Saved data entries:
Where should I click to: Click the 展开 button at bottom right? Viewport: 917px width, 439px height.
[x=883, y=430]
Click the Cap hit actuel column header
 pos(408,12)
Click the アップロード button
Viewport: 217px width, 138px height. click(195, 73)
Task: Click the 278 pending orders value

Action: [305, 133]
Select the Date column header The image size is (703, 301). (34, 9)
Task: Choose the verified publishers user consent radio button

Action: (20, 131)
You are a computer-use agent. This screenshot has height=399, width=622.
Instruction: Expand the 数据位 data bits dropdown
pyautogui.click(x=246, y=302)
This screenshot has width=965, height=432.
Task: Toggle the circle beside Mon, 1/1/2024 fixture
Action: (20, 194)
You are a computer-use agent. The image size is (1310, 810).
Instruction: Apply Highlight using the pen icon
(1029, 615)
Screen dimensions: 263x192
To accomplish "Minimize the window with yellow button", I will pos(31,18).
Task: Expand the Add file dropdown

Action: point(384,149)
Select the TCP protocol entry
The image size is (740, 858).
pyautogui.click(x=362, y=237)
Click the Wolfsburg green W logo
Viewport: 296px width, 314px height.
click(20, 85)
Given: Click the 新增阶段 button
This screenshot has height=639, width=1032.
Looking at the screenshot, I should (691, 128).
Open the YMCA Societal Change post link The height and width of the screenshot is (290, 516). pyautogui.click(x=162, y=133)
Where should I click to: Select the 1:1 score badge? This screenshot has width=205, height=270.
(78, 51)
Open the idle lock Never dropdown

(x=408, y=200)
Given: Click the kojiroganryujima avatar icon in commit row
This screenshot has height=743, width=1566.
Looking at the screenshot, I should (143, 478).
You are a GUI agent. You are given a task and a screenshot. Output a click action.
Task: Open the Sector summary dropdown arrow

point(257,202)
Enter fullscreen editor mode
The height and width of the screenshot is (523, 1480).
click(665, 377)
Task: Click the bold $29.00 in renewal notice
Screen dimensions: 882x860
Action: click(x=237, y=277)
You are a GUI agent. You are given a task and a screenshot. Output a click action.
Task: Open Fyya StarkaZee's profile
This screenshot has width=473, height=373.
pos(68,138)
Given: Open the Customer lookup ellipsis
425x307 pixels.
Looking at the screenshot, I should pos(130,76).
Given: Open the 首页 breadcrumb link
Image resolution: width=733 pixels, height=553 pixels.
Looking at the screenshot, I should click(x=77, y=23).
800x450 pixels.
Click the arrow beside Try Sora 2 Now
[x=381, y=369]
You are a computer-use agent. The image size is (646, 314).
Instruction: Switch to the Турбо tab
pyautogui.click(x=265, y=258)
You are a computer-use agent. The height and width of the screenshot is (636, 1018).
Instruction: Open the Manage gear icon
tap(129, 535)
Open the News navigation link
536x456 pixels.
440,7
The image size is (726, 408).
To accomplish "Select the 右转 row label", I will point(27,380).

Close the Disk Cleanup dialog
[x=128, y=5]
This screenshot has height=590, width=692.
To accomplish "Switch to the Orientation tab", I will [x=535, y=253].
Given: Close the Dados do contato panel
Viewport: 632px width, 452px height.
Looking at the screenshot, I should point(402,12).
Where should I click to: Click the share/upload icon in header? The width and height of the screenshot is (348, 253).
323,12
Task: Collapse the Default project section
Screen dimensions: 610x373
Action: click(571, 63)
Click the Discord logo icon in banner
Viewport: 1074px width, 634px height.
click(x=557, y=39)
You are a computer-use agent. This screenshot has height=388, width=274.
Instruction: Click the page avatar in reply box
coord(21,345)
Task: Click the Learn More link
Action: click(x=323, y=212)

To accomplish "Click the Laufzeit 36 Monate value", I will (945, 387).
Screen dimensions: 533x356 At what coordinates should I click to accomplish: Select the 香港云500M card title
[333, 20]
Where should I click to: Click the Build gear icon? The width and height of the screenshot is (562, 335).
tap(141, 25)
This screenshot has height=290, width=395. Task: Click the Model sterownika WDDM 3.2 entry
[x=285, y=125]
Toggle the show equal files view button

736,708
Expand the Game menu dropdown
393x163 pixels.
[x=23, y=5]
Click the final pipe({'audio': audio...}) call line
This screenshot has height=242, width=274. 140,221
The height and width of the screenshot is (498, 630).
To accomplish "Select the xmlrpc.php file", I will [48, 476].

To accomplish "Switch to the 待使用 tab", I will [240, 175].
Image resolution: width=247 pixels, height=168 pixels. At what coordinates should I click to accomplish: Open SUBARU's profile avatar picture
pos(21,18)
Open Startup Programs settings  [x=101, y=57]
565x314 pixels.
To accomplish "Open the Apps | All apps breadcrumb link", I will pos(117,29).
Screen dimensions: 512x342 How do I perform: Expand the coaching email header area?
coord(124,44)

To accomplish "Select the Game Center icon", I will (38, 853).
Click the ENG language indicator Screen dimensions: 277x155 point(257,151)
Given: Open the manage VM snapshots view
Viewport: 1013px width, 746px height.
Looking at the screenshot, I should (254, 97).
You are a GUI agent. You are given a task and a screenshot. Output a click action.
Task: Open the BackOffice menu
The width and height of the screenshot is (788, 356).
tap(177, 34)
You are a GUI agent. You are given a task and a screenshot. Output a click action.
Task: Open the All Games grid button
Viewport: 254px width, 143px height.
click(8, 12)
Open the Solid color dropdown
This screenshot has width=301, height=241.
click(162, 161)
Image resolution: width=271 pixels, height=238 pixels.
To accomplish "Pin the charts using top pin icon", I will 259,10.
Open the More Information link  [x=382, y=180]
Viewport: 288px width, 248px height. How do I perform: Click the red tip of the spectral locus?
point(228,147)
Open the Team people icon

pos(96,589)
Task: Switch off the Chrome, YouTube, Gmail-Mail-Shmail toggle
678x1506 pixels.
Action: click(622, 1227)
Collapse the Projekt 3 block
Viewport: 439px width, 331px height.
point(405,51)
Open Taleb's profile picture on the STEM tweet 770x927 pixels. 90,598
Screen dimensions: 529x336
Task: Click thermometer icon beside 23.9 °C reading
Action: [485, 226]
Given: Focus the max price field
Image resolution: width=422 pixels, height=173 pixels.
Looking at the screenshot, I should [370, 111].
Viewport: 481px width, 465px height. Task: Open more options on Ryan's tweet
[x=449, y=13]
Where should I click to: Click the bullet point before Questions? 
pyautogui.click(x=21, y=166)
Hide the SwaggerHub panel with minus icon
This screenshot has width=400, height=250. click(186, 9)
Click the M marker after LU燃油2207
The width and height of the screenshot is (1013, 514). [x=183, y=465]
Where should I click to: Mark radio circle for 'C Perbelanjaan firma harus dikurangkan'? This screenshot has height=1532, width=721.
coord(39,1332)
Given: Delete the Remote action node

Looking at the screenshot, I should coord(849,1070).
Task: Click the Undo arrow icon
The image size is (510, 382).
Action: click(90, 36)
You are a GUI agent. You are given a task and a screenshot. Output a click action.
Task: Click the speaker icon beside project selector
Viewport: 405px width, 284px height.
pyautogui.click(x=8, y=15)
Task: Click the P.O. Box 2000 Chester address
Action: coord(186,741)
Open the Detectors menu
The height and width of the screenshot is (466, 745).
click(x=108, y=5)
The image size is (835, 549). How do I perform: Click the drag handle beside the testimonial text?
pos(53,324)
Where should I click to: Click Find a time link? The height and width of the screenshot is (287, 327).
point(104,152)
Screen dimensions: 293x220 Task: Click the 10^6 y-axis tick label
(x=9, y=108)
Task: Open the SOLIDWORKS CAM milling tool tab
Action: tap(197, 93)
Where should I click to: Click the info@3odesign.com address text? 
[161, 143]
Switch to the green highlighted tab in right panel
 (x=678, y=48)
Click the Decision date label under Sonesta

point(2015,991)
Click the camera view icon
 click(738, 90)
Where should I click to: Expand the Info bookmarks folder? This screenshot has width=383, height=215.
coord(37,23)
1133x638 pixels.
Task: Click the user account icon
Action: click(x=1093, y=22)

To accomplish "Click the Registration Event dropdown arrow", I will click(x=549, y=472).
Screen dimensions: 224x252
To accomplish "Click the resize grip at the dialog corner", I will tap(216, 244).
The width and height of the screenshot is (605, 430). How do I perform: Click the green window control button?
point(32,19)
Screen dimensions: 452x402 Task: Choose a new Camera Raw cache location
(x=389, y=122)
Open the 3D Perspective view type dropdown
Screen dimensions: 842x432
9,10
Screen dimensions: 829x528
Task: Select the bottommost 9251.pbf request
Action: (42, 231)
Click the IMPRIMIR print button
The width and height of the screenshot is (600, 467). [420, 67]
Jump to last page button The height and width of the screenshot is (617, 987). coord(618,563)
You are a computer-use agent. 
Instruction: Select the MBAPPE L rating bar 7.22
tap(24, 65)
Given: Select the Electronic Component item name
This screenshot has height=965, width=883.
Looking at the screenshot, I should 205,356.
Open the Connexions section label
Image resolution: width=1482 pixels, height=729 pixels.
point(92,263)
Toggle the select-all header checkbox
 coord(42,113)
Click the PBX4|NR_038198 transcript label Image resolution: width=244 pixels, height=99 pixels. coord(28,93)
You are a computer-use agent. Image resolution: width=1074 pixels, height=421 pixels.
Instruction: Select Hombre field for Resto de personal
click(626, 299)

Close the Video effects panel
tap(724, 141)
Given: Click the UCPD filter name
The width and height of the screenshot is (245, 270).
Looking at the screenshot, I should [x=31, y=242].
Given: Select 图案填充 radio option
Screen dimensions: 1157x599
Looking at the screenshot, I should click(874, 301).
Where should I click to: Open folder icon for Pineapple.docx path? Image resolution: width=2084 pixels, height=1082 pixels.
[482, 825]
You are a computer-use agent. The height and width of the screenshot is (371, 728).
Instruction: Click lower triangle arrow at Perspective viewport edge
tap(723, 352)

→ **Task item**
Look above for the line containing "Image resolution: width=247". Output from there through the line containing "Collapse the Projekt 3 block", exactly and inclusively.

→ **Your response**
Image resolution: width=247 pixels, height=168 pixels. At what coordinates should I click to accomplish: Open SUBARU's profile avatar picture
pos(21,18)
Open Startup Programs settings  [x=101, y=57]
565x314 pixels.
To accomplish "Open the Apps | All apps breadcrumb link", I will pos(117,29).
Screen dimensions: 512x342 How do I perform: Expand the coaching email header area?
coord(124,44)

To accomplish "Select the Game Center icon", I will (38, 853).
Click the ENG language indicator Screen dimensions: 277x155 point(257,151)
Given: Open the manage VM snapshots view
Viewport: 1013px width, 746px height.
Looking at the screenshot, I should (254, 97).
You are a GUI agent. You are given a task and a screenshot. Output a click action.
Task: Open the BackOffice menu
The width and height of the screenshot is (788, 356).
tap(177, 34)
You are a GUI agent. You are given a task and a screenshot. Output a click action.
Task: Open the All Games grid button
Viewport: 254px width, 143px height.
click(8, 12)
Open the Solid color dropdown
This screenshot has width=301, height=241.
click(162, 161)
Image resolution: width=271 pixels, height=238 pixels.
To accomplish "Pin the charts using top pin icon", I will 259,10.
Open the More Information link  [x=382, y=180]
Viewport: 288px width, 248px height. How do I perform: Click the red tip of the spectral locus?
point(228,147)
Open the Team people icon

pos(96,589)
Task: Switch off the Chrome, YouTube, Gmail-Mail-Shmail toggle
678x1506 pixels.
Action: click(622, 1227)
Collapse the Projekt 3 block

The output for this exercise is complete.